As replacement cycles grow.
Australian tablet sales fell in the past six months due to a continued decline in the Android market and a slowing in growth of the maturing 2-in-1 segment, according to research from Australian emerging technology analyst firm, Telsyte.
Telsyte estimates around 1.6 million tablets were sold in the second half of 2018, down 2.1% from the previous corresponding period.
Apple remained the leader in tablet sales share with the 2018 iPad 9.7 inch once again the most popular model due to its price point. Both Apple (up 5.1%) and Windows-based (up 2.1%) devices experienced growth during the half, but the big mover was Android-based devices, with sales down 21%.
The top three vendors were Apple, Samsung, and Microsoft, with combined shares accounting for more than 75% of total sales during the half. Apple remained the leader in repeat purchase intention in the tablet category, followed by Samsung (more than 80% and 50% respectively).
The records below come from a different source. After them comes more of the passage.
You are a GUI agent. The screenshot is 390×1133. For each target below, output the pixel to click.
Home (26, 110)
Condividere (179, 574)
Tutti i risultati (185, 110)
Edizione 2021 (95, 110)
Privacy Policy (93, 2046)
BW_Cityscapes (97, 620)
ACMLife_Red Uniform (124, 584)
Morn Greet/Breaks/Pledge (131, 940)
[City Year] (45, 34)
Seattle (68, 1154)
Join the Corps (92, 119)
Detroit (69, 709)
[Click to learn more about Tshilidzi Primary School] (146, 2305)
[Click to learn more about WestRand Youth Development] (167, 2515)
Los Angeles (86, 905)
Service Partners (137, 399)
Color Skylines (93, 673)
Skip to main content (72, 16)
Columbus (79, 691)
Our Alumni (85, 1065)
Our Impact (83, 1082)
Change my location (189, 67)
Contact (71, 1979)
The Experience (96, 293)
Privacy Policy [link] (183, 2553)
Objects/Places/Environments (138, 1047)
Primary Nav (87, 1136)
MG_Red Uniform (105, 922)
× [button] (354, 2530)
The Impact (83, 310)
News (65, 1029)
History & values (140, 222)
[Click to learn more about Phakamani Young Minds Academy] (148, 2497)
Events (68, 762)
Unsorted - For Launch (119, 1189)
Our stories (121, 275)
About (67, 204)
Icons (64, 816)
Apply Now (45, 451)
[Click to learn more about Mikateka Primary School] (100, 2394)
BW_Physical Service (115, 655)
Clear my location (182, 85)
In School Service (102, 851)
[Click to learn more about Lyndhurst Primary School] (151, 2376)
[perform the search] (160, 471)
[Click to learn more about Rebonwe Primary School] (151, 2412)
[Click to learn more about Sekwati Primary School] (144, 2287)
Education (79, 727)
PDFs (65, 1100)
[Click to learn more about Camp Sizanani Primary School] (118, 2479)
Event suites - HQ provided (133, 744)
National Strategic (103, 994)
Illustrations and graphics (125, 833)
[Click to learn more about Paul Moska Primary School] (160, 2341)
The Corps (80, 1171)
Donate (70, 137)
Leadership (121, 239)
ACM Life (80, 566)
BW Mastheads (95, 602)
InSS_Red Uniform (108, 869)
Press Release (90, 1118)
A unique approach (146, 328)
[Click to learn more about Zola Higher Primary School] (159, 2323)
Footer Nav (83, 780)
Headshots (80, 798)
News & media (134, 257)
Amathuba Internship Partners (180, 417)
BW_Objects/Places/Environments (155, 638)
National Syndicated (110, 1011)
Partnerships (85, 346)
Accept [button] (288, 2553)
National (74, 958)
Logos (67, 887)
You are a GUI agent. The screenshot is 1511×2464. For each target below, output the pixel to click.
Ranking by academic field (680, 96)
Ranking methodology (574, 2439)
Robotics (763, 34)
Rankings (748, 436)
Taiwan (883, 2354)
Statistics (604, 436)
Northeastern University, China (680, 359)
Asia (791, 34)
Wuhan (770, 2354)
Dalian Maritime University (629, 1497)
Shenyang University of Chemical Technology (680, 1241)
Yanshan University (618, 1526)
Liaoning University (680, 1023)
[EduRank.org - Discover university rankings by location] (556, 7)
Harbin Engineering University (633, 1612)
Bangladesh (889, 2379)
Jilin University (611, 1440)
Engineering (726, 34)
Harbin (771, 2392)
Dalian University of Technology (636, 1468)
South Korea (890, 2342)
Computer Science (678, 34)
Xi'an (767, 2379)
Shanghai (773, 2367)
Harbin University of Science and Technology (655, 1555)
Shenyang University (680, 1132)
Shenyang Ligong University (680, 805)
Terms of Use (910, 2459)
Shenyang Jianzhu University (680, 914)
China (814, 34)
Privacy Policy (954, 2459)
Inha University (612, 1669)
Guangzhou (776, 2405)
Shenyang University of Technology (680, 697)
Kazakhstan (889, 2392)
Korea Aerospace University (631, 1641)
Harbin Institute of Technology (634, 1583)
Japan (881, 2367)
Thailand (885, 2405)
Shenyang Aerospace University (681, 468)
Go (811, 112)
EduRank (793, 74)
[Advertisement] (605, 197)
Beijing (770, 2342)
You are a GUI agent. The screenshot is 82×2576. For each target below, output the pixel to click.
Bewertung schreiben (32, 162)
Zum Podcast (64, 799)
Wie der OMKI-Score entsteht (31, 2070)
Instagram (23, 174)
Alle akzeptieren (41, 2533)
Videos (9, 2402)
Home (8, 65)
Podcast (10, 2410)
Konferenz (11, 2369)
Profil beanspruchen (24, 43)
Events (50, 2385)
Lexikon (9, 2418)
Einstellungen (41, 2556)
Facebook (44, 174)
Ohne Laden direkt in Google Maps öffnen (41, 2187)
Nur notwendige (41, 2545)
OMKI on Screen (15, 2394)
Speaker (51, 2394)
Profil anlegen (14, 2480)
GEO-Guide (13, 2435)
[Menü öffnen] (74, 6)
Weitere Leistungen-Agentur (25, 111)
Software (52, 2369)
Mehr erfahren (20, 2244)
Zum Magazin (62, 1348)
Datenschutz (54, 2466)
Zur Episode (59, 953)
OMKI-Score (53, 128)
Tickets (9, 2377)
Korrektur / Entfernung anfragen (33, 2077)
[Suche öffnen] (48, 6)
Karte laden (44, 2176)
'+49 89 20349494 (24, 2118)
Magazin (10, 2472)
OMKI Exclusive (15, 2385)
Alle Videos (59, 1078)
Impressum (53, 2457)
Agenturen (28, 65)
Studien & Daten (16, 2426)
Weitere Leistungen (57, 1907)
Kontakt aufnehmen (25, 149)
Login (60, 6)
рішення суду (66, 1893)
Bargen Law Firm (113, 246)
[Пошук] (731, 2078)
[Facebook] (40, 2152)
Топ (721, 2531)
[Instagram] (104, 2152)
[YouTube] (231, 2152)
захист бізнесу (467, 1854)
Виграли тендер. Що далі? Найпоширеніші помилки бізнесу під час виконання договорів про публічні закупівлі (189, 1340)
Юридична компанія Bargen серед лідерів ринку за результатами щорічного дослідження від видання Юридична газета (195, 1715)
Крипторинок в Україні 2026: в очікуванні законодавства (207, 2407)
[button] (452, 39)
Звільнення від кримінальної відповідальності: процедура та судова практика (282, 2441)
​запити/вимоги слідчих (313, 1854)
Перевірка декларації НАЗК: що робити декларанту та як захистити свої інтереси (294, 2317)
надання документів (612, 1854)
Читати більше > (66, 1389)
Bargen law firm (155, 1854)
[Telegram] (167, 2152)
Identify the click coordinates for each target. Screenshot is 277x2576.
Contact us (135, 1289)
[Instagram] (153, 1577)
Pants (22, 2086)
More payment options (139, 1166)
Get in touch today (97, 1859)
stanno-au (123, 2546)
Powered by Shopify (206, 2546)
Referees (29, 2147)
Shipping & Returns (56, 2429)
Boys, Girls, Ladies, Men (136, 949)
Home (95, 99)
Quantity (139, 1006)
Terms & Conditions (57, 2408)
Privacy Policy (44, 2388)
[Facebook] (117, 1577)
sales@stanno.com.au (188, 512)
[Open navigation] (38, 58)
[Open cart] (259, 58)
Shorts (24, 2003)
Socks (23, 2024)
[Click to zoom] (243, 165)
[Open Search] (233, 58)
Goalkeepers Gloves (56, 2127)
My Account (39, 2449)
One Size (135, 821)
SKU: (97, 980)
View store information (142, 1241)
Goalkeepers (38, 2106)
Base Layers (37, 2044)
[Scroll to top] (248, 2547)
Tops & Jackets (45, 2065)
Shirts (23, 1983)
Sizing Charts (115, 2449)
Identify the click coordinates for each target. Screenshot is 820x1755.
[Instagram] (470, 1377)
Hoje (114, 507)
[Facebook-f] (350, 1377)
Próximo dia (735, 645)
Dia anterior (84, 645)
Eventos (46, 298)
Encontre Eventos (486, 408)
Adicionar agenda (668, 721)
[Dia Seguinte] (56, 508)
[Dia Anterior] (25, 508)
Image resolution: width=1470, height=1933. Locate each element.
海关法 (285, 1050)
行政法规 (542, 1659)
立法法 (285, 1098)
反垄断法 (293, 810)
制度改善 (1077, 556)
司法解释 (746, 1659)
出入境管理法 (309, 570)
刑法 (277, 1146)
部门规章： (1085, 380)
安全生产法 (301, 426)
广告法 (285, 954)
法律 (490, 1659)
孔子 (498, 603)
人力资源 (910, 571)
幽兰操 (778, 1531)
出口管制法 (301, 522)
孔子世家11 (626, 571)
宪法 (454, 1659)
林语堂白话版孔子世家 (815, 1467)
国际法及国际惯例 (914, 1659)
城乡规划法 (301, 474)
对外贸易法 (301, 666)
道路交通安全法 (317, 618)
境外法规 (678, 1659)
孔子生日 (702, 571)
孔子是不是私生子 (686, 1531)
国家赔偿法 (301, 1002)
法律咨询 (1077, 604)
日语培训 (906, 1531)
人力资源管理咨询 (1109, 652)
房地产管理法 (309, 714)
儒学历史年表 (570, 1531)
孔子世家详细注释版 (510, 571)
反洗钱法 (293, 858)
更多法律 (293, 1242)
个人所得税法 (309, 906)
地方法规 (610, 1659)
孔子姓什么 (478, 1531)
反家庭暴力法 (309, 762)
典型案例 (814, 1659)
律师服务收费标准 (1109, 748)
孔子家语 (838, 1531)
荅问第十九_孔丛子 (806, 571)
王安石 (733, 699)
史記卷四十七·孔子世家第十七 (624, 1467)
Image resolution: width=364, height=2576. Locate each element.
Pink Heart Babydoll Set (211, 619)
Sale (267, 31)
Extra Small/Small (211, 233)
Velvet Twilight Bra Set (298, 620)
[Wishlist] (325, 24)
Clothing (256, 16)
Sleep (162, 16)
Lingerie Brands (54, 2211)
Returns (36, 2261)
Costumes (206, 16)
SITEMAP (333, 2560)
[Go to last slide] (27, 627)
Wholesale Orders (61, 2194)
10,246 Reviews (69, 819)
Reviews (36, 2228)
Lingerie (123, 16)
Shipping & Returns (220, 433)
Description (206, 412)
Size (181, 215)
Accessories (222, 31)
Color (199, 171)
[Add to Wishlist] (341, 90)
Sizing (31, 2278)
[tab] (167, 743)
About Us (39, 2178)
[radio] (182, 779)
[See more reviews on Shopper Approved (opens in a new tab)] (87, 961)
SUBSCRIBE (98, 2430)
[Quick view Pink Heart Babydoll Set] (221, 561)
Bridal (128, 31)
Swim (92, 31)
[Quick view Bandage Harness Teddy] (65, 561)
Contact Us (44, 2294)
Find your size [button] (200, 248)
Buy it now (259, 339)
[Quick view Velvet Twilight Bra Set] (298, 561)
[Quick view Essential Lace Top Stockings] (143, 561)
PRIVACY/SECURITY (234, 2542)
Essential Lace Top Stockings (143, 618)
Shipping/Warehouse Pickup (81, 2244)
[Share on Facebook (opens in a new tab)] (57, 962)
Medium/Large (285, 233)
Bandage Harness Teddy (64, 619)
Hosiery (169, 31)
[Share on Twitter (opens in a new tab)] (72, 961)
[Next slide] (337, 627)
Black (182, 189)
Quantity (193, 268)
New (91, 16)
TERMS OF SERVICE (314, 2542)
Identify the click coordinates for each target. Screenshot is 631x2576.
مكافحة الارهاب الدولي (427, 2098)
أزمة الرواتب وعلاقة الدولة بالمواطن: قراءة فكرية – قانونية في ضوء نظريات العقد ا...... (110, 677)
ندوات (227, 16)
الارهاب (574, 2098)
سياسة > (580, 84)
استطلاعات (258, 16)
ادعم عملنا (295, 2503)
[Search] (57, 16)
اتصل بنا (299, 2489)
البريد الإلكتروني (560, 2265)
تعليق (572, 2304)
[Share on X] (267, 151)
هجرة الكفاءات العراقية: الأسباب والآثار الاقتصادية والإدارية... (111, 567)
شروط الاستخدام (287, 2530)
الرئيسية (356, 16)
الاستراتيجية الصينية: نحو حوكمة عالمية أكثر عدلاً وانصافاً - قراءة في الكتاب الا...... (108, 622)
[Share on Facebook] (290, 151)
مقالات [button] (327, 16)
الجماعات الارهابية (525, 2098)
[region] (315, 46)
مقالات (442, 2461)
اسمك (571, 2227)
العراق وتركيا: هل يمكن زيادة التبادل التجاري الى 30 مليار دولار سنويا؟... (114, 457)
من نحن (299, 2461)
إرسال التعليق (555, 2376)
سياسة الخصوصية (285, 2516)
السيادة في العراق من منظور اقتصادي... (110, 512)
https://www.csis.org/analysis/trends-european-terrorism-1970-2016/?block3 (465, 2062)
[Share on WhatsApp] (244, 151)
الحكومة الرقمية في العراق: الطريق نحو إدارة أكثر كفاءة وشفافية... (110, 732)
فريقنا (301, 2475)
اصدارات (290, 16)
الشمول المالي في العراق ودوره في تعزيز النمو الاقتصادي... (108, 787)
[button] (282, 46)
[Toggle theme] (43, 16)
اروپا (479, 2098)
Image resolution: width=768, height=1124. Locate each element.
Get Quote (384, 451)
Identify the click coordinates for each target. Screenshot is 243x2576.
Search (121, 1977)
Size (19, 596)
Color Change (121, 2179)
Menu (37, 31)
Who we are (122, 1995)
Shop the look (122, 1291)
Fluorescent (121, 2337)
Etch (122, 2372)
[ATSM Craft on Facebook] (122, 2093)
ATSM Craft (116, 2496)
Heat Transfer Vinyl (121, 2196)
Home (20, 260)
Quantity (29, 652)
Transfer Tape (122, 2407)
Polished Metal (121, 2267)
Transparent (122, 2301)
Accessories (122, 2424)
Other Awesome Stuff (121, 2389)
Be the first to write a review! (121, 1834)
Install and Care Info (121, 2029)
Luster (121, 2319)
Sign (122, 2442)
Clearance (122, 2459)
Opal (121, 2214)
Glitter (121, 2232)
Telsyte research found the 2-in-1 device category has passed its early growth phase with around 3.5 million Australians now using one, of which more than 70% are Windows-based.
Tablet sales are expected to continue to face challenges due to longer overall replacement cycles as consumers hold onto their chosen device longer. The average replacement cycle of tablets has increased to around 3.1 years, a faster rate compared to smartphones, according to Telsyte research.
Telsyte estimates around 15.7 million Australians had access to a tablet at the end of 2018 making it a highly mature segment.
While Australians are replacing their tablets less frequently, tablet users are still spending around two hours per day on their slate devices, which is similar to previous years. With technologies such as 5G, eSIMs and larger shared mobile data plans, there is still huge potential for more connected tablets and 2-in-1s to be realised.
Telsyte estimates around two million tablets were connected to mobile networks at the end of 2018.
“The arrival of 5G will likely spur further interest for connected tablets, potentially among gamers due to lower latency,” Telsyte senior analyst, Alvin Lee said.